▶ Dataset content
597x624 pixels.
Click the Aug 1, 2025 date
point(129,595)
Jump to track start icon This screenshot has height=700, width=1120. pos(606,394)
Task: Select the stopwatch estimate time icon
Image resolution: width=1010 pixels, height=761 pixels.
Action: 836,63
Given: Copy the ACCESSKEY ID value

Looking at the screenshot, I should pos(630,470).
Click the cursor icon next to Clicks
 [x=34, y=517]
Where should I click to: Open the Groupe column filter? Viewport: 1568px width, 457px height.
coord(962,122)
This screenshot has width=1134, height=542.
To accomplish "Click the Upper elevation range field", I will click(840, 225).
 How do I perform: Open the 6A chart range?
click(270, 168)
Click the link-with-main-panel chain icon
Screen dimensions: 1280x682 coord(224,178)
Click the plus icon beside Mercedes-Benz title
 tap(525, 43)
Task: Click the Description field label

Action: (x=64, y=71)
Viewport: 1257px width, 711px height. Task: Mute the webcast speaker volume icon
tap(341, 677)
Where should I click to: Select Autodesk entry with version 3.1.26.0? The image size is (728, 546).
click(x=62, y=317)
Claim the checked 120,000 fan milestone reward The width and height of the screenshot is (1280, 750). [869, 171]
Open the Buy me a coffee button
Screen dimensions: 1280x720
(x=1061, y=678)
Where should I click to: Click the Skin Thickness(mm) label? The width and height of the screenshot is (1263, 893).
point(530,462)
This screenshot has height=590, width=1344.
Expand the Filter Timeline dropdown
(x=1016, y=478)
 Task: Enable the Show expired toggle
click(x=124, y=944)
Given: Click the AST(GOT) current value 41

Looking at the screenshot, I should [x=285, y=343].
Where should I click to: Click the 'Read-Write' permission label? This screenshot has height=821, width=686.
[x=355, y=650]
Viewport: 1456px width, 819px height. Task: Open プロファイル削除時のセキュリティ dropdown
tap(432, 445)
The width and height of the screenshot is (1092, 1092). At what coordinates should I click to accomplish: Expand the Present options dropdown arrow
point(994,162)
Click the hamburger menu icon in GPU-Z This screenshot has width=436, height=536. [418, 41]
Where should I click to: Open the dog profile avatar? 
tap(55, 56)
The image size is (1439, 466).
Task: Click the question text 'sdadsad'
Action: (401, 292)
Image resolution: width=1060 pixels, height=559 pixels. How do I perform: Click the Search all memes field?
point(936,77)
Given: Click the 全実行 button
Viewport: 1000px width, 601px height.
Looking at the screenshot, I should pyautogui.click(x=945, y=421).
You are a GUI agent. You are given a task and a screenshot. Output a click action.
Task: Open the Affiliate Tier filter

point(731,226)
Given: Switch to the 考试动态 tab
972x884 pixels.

▶ The problem
Using the listing above, show each line with the word "button" in it.

▶ Answer to this problem
Open the Buy me a coffee button
Given: Click the 全実行 button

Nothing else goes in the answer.